Tuesday, February 6, 2007 11:45AM Report Comment
 

8. millard said...

it's not a complete about face, but is it the start of a change in sentiment within the rags?

Tuesday, February 6, 2007 12:32PM Report Comment
 

9. dohousescrashinthewoods said...

>> Wow I should expect a few 20% yoy pay rises then before I "catch up"!

That'll be the inflation genie, here to grant three wishes ;)

Tuesday, February 6, 2007 12:41PM Report Comment
 

10. David20040_0 said...

Why do newspapers say things will become more "affordable" without a crash, how does that work?

And prices keep on rising so surely this won't happen and it will just be the haves and the have nots.

Tuesday, February 6, 2007 12:46PM Report Comment
 

11. dohousescrashinthewoods said...

David20040_0, isn't it about the rate of rise - to avoid a crash, earnings have to rise faster than prices?

Tuesday, February 6, 2007 01:31PM Report Comment
 

12. bidin'matime said...

Don't forget tighter lending criteria - as soon as prices falter, lenders will be less likely to lend to those who are changing just to get a cheap deal. Those in a weak position will be exposed and find themselves paying the SVR, thus speeding their eventual and inevitable collapse.

Tuesday, February 6, 2007 01:57PM Report Comment
 

13. C'mon Correction said...

Sam - I don't think unemployment has to rise much more in order for there to be a crash. In fact it is only one factor that will contribute to a downturn in prices.

There were many different factors that produced the boom and likewise many different factors will create the correction. The main factor i believe is easy credit (regardless of interest rates), if credit starts to tightening then there will be a crash regardless of any other factor.

£200k average house, mortgage lenders tighten and won't risk more than £150k average lend - that'll be a 25% correction then (even then prices will still be above trend !).

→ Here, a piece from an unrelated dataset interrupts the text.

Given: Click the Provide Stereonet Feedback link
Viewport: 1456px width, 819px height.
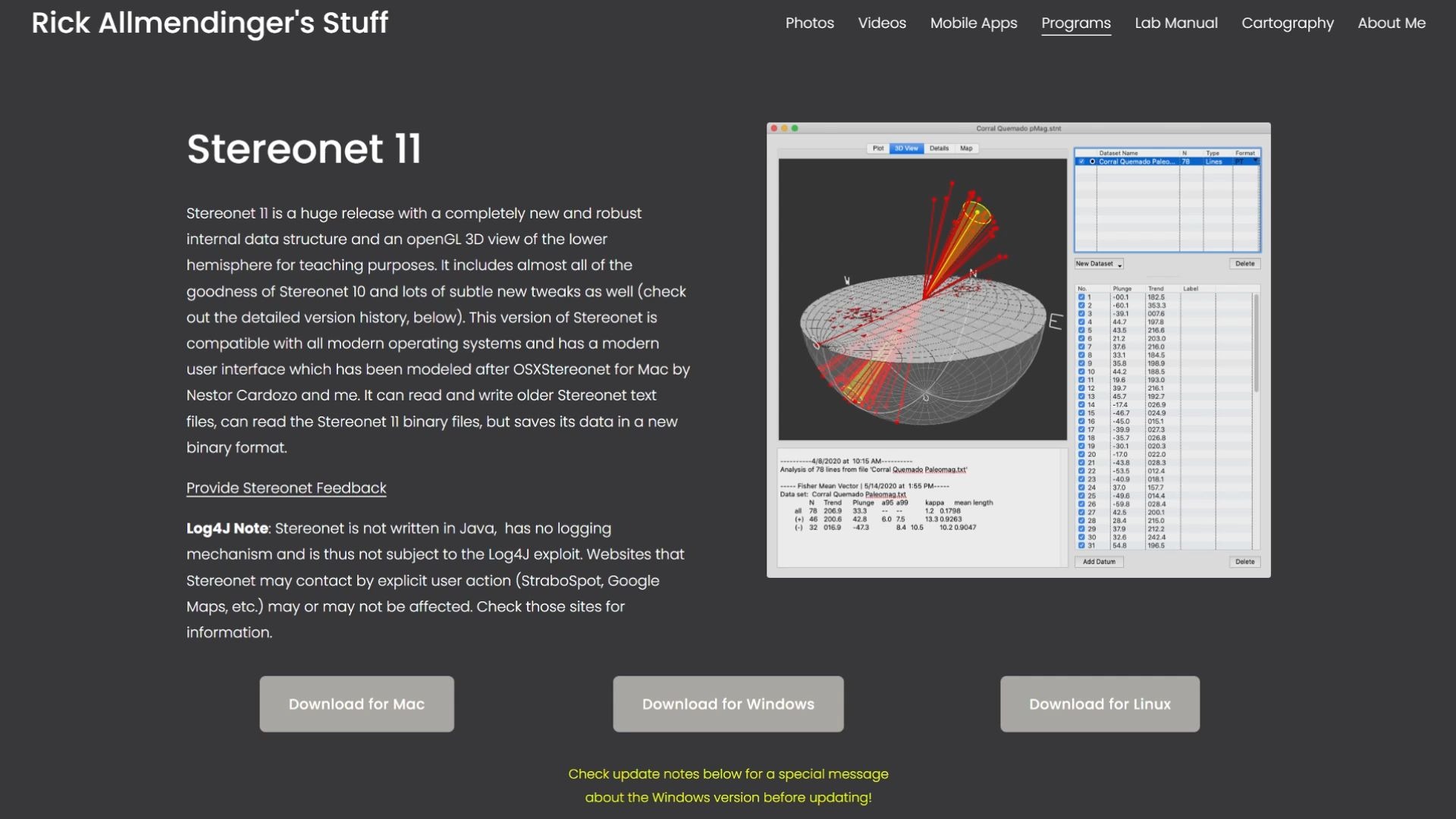Looking at the screenshot, I should point(286,488).
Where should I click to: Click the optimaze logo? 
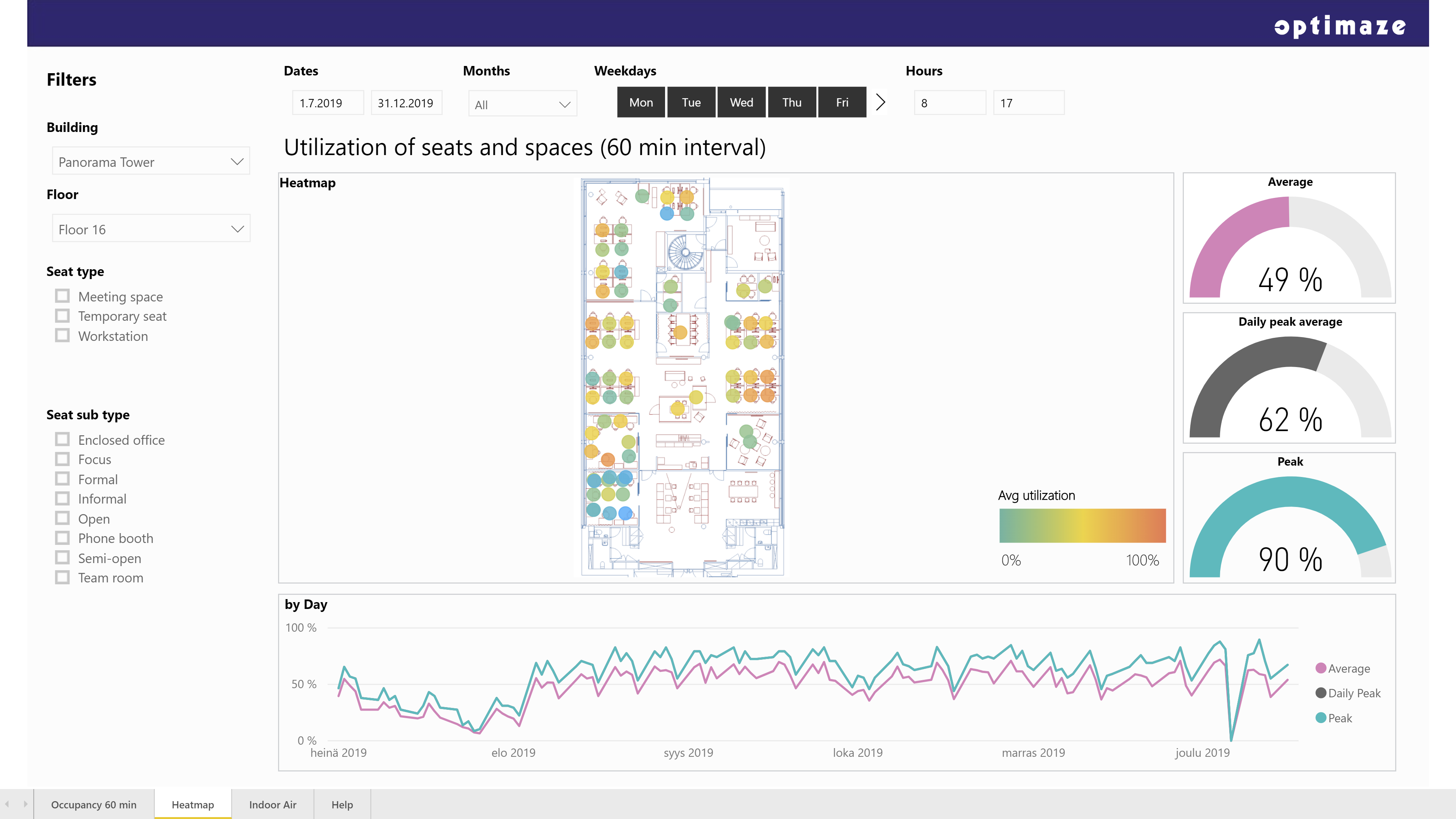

Tuesday, February 6, 2007 02:10PM Report Comment
 

14. inbreda said...

It is simply not possible for things to become more affordable without a crash or something just like it.

Either prices go down or wages go up. That is the only way.

Prices go down - sounds like a crash.

Wages go up = inflation = higher interest rates = crash.

They have well and truly fugged it this time.

Tuesday, February 6, 2007 02:29PM Report Comment
 

15. Rep013 said...

I think you are all forgetting a valuable weapon when talking about a possible HPC - ESTATE AGENTS

I know RB has had a post going on about Right Move and property flooding the market but I believe, looking at my area that a lot of this is people selling with multiple agencies and why are they doing this? Because people can't sell there properties for the price the EA advises. EA's don't want to go out of business and will have to move from quality to quantity to get the salaries they have been used to. How do they do this? Get people to sell cheaper, selling more properties and getting their cut.

EA's pushed the price up and will have to bring it down to ensure they keep the same standard of living.

Or perhaps I'm just living on planet Zorg?